§ Exercise objective
Once the line containing "Task: Select the Zeppelin follower icon" is found in the material below, it and every line after it should be transcribed exactly, with pictures left out and nothing added.
===
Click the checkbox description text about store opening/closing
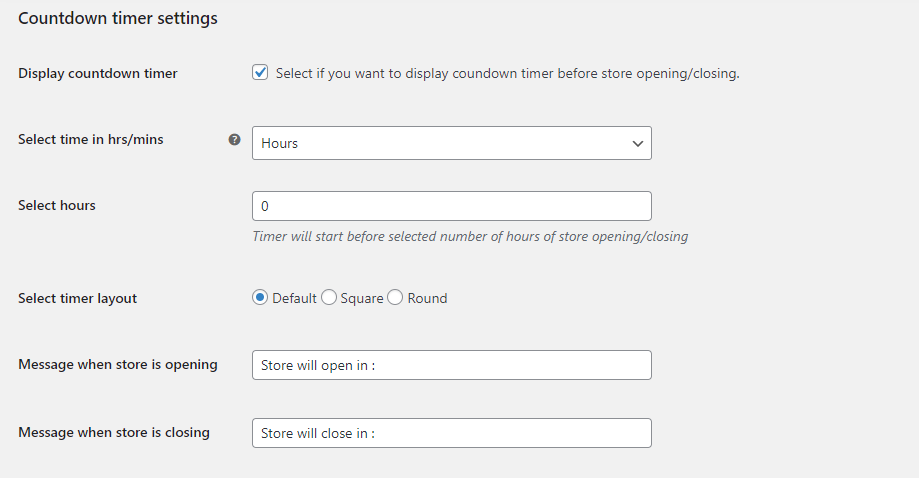This screenshot has height=478, width=919. (507, 73)
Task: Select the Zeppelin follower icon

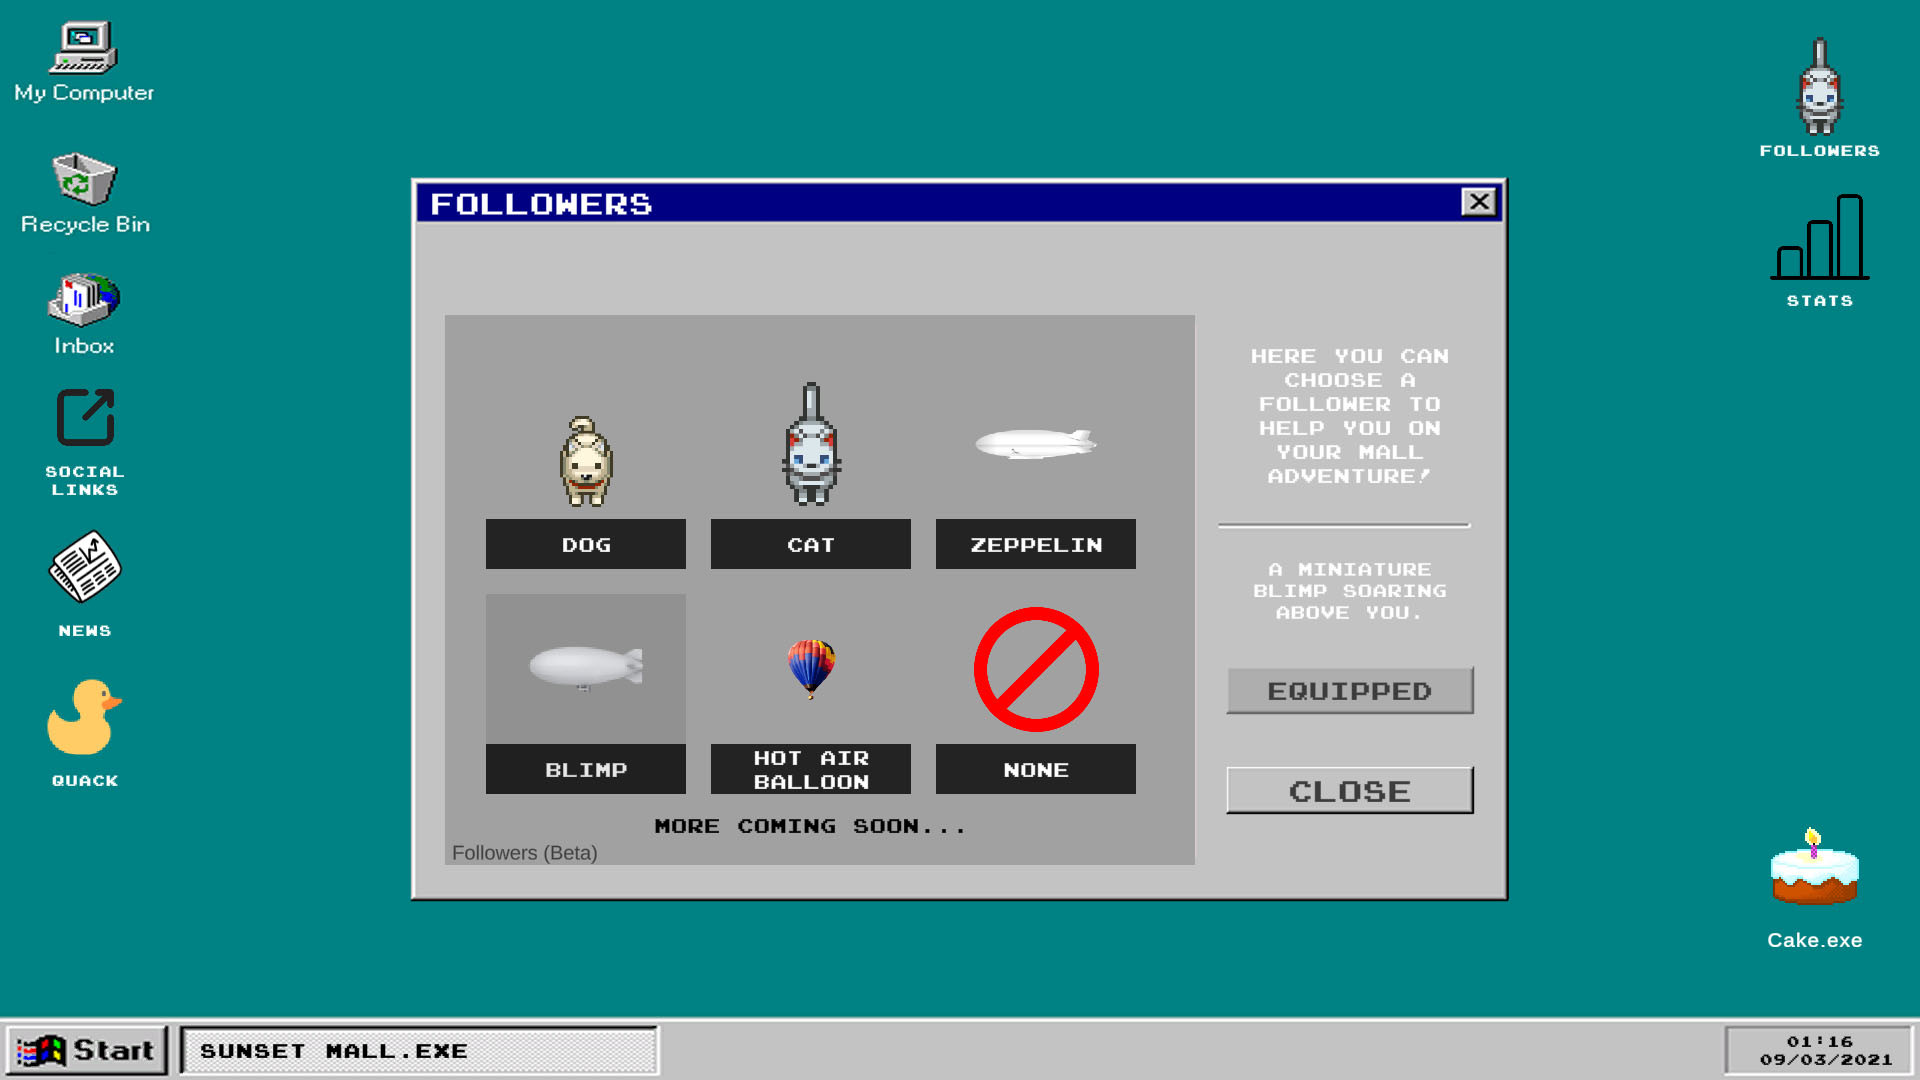Action: 1036,444
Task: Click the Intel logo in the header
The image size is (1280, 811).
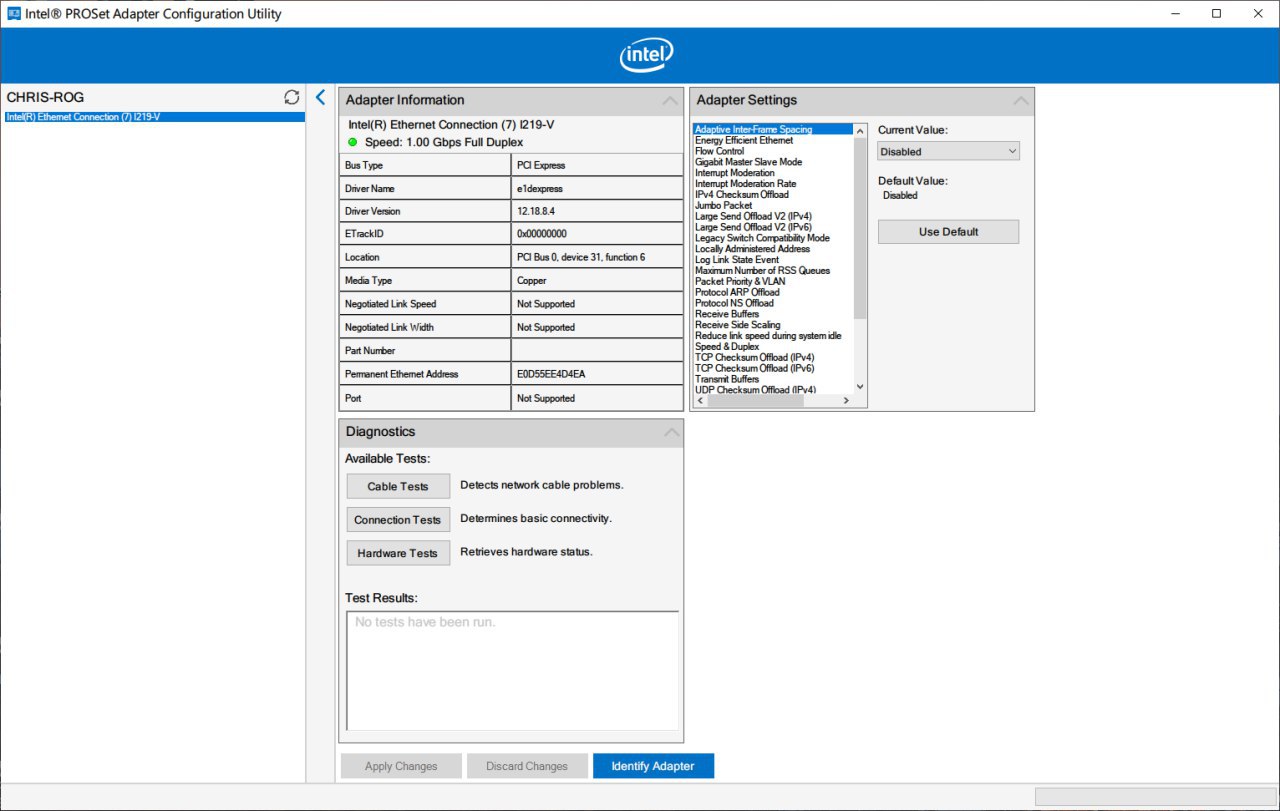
===
§ Your solution
Task: Select the Zeppelin follower icon

Action: 1036,444
Task: Click the Intel logo in the header
The image size is (1280, 811).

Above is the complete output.